Implementing rules for detecting and cleansing incorrect data is almost always done by BI specialists and not by business users themselves. Is that going to change with the introduction of self-service data preparation tools?
Most tools for data profiling and data cleansing are designed for BI specialists. They can be quite technical in spite of the fact that business users are involved in the process of preparing data. Their input is needed to determine what’s correct and what’s not.
But, as we all know, the world of BI is changing. Business users want to do more themselves. Just consider the ever-increasing popularity of self-service data visualization tools, such as Qlikview, Spotfire, and Tableau Today, even self-service data integration tools exist.

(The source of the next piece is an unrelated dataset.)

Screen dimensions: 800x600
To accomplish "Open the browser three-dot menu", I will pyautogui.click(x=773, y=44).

In addition, business users are becoming more and more interested in data sources available on the internet, such as social media data and open data. If they want to integrate this external data with internal data stored in the data warehouse environment, they have to ask the BI specialists to help them out. The specialists will be responsible for defining rules and developing ETL logic to clean that external data and to integrate it with the internal data. This all takes quite some time. It may take so much time, that analyzing that data becomes irrelevant because the business opportunity has passed.

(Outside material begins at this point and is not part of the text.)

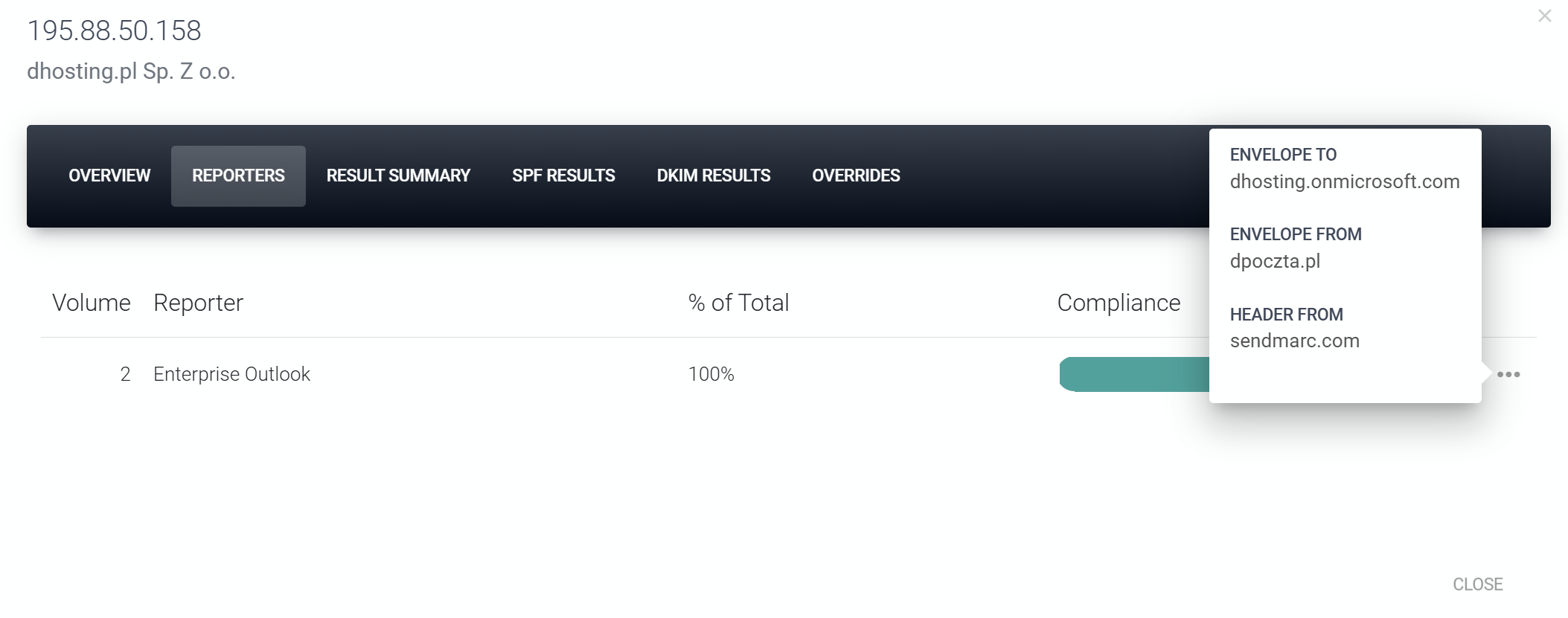Click the X icon at top right
Image resolution: width=1568 pixels, height=618 pixels.
click(x=1544, y=16)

Recently, products such as Paxata, Informatica’s Springbok, and Trifacta have been introduced that allow business users to prepare the data themselves. All three have specifically been developed for business users. This is not limited to having an easy-to-use interface, the tools include functionality that guides the business users in the data preparation process. For example, if users are looking at a column with city names, Paxata automatically suggests which names look identical and should probably be seen as identical. Next, it proposes a solution that automatically changes the names that are incorrectly spelled to the correct one. Various machine learning algorithms are deployed. The product is overloaded with such features. Note that Paxata doesn’t correct the data. The preparation rules defined by the business users are implemented as filters. Users can let the tool create an extract with the corrected data. The extract can then be used for analytics and reporting.
Making data preparation available to the business users speeds up the use of external data sources and improves the time to market for certain reports and analytical exercises. The challenge remains how this user-oriented data preparation can coincide with the more traditional data warehouse environment.